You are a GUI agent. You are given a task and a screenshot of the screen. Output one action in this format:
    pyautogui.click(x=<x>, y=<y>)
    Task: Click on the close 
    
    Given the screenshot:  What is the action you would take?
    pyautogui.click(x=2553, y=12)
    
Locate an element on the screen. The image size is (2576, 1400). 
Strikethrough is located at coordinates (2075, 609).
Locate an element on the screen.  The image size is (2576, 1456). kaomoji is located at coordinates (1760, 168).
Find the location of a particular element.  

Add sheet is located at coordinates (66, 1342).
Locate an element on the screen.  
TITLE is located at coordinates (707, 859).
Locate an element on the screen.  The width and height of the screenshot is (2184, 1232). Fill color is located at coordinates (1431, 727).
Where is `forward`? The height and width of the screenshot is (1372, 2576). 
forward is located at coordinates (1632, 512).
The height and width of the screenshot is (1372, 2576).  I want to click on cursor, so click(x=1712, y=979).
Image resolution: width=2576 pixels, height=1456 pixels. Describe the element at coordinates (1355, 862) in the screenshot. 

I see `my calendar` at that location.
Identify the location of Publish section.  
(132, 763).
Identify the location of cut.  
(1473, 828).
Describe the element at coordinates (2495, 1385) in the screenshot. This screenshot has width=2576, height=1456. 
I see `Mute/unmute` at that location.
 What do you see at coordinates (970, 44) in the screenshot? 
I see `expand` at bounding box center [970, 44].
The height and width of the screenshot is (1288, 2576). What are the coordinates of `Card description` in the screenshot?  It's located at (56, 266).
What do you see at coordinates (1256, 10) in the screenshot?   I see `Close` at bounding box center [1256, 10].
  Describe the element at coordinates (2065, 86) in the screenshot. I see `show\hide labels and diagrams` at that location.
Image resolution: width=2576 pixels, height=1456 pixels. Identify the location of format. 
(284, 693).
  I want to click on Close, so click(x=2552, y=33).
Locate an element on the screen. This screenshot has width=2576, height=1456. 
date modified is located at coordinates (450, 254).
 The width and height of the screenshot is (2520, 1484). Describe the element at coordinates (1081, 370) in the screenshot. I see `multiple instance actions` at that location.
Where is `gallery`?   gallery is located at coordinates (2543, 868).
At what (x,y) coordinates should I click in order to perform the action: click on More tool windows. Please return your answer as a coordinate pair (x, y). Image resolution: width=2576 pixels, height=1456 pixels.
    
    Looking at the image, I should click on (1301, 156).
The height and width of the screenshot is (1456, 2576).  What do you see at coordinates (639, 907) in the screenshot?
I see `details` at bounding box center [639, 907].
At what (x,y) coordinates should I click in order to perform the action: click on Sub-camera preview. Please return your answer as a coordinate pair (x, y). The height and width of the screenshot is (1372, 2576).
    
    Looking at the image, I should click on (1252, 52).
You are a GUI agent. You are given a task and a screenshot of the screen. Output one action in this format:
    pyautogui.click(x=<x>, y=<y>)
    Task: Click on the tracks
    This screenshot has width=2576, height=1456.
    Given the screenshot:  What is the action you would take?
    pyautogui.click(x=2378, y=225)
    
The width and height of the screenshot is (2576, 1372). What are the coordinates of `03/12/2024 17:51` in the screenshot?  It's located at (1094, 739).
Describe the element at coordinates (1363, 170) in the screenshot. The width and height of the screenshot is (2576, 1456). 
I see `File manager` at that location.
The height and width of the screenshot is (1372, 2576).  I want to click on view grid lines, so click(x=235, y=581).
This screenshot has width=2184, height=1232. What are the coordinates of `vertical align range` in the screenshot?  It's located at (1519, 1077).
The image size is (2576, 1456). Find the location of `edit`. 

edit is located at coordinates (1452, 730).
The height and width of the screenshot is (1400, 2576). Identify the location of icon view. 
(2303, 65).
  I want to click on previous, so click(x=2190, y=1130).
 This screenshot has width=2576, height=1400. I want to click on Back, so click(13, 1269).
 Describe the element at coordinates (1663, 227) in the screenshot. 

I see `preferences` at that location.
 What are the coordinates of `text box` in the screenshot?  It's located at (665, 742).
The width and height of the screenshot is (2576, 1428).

┄┄┄┄┄┄┄┄┄┄

Copy out all the records again, substituting "Find an element on the screen" for every occurrence of "Locate an element on the screen" and leaving everything else unchanged.

→ Answer
You are a GUI agent. You are given a task and a screenshot of the screen. Output one action in this format:
    pyautogui.click(x=<x>, y=<y>)
    Task: Click on the close 
    
    Given the screenshot:  What is the action you would take?
    pyautogui.click(x=2553, y=12)
    
Find an element on the screen. The image size is (2576, 1400). 
Strikethrough is located at coordinates (2075, 609).
Find an element on the screen.  The image size is (2576, 1456). kaomoji is located at coordinates (1760, 168).
Find the location of a particular element.  

Add sheet is located at coordinates (66, 1342).
Find an element on the screen.  
TITLE is located at coordinates (707, 859).
Find an element on the screen.  The width and height of the screenshot is (2184, 1232). Fill color is located at coordinates (1431, 727).
Where is `forward`? The height and width of the screenshot is (1372, 2576). 
forward is located at coordinates (1632, 512).
The height and width of the screenshot is (1372, 2576).  I want to click on cursor, so click(x=1712, y=979).
Image resolution: width=2576 pixels, height=1456 pixels. Describe the element at coordinates (1355, 862) in the screenshot. 

I see `my calendar` at that location.
Identify the location of Publish section.  
(132, 763).
Identify the location of cut.  
(1473, 828).
Describe the element at coordinates (2495, 1385) in the screenshot. This screenshot has width=2576, height=1456. 
I see `Mute/unmute` at that location.
 What do you see at coordinates (970, 44) in the screenshot? 
I see `expand` at bounding box center [970, 44].
The height and width of the screenshot is (1288, 2576). What are the coordinates of `Card description` in the screenshot?  It's located at (56, 266).
What do you see at coordinates (1256, 10) in the screenshot?   I see `Close` at bounding box center [1256, 10].
  Describe the element at coordinates (2065, 86) in the screenshot. I see `show\hide labels and diagrams` at that location.
Image resolution: width=2576 pixels, height=1456 pixels. Identify the location of format. 
(284, 693).
  I want to click on Close, so click(x=2552, y=33).
Find an element on the screen. This screenshot has width=2576, height=1456. 
date modified is located at coordinates (450, 254).
 The width and height of the screenshot is (2520, 1484). Describe the element at coordinates (1081, 370) in the screenshot. I see `multiple instance actions` at that location.
Where is `gallery`?   gallery is located at coordinates (2543, 868).
At what (x,y) coordinates should I click in order to perform the action: click on More tool windows. Please return your answer as a coordinate pair (x, y). Image resolution: width=2576 pixels, height=1456 pixels.
    
    Looking at the image, I should click on (1301, 156).
The height and width of the screenshot is (1456, 2576).  What do you see at coordinates (639, 907) in the screenshot?
I see `details` at bounding box center [639, 907].
At what (x,y) coordinates should I click in order to perform the action: click on Sub-camera preview. Please return your answer as a coordinate pair (x, y). The height and width of the screenshot is (1372, 2576).
    
    Looking at the image, I should click on (1252, 52).
You are a GUI agent. You are given a task and a screenshot of the screen. Output one action in this format:
    pyautogui.click(x=<x>, y=<y>)
    Task: Click on the tracks
    This screenshot has width=2576, height=1456.
    Given the screenshot:  What is the action you would take?
    pyautogui.click(x=2378, y=225)
    
The width and height of the screenshot is (2576, 1372). What are the coordinates of `03/12/2024 17:51` in the screenshot?  It's located at (1094, 739).
Describe the element at coordinates (1363, 170) in the screenshot. The width and height of the screenshot is (2576, 1456). 
I see `File manager` at that location.
The height and width of the screenshot is (1372, 2576).  I want to click on view grid lines, so click(x=235, y=581).
This screenshot has width=2184, height=1232. What are the coordinates of `vertical align range` in the screenshot?  It's located at (1519, 1077).
The image size is (2576, 1456). Find the location of `edit`. 

edit is located at coordinates (1452, 730).
The height and width of the screenshot is (1400, 2576). Identify the location of icon view. 
(2303, 65).
  I want to click on previous, so click(x=2190, y=1130).
 This screenshot has width=2576, height=1400. I want to click on Back, so click(13, 1269).
 Describe the element at coordinates (1663, 227) in the screenshot. 

I see `preferences` at that location.
 What are the coordinates of `text box` in the screenshot?  It's located at (665, 742).
The width and height of the screenshot is (2576, 1428).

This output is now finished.